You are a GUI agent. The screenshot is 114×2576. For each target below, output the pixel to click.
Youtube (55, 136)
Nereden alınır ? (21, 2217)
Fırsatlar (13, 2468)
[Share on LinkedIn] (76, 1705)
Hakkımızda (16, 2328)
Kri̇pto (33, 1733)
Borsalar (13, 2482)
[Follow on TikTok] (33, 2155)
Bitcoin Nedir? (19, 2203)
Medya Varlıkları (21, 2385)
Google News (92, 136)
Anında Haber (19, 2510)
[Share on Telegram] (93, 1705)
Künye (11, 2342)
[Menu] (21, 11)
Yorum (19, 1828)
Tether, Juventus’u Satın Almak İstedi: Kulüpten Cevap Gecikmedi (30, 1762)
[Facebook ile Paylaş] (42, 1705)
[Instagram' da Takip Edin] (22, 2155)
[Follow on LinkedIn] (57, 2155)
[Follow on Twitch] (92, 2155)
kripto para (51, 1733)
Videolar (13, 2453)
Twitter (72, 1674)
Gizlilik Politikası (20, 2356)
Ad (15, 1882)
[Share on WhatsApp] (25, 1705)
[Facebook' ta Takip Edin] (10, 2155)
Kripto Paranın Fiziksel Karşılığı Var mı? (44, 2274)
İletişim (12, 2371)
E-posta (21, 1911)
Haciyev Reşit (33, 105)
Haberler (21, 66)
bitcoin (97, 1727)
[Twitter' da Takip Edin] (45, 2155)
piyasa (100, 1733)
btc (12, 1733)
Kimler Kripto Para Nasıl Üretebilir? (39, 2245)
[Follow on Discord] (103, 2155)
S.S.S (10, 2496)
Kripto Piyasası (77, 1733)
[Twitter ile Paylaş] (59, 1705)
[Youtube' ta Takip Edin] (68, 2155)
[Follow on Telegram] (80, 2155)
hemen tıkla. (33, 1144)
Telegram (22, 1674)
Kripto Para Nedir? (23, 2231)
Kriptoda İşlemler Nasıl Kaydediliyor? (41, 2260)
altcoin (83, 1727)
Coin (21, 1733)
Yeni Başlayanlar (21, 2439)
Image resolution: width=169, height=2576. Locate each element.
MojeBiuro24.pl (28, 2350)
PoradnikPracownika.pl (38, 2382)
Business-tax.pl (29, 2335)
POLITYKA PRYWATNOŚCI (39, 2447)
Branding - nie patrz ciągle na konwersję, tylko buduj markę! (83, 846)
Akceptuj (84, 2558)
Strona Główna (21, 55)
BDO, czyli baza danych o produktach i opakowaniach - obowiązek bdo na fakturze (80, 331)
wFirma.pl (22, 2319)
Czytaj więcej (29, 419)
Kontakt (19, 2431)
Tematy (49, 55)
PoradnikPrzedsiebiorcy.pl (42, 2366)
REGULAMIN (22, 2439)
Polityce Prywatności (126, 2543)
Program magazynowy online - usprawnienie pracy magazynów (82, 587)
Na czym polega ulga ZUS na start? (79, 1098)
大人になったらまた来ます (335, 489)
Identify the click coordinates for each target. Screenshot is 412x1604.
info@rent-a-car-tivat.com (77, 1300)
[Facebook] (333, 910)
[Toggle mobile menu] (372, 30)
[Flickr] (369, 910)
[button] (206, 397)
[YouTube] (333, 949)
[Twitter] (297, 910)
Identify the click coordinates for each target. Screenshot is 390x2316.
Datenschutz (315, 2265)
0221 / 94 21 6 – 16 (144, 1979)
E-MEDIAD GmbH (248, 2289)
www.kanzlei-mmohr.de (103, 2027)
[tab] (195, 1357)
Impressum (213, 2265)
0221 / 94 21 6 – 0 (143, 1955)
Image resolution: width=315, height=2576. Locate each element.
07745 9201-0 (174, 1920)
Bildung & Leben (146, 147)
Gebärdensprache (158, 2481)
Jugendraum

+ + +

> **Exercise brief**: Of all the entries above, repeat only the lines from the line that has "Haciyev Reşit (33, 105)" to the line that has "Kripto Piyasası (77, 1733)", both lines included, exactly.

> **Answer for this exercise**:
Haciyev Reşit (33, 105)
Haberler (21, 66)
bitcoin (97, 1727)
[Twitter' da Takip Edin] (45, 2155)
piyasa (100, 1733)
btc (12, 1733)
Kimler Kripto Para Nasıl Üretebilir? (39, 2245)
[Follow on Discord] (103, 2155)
S.S.S (10, 2496)
Kripto Piyasası (77, 1733)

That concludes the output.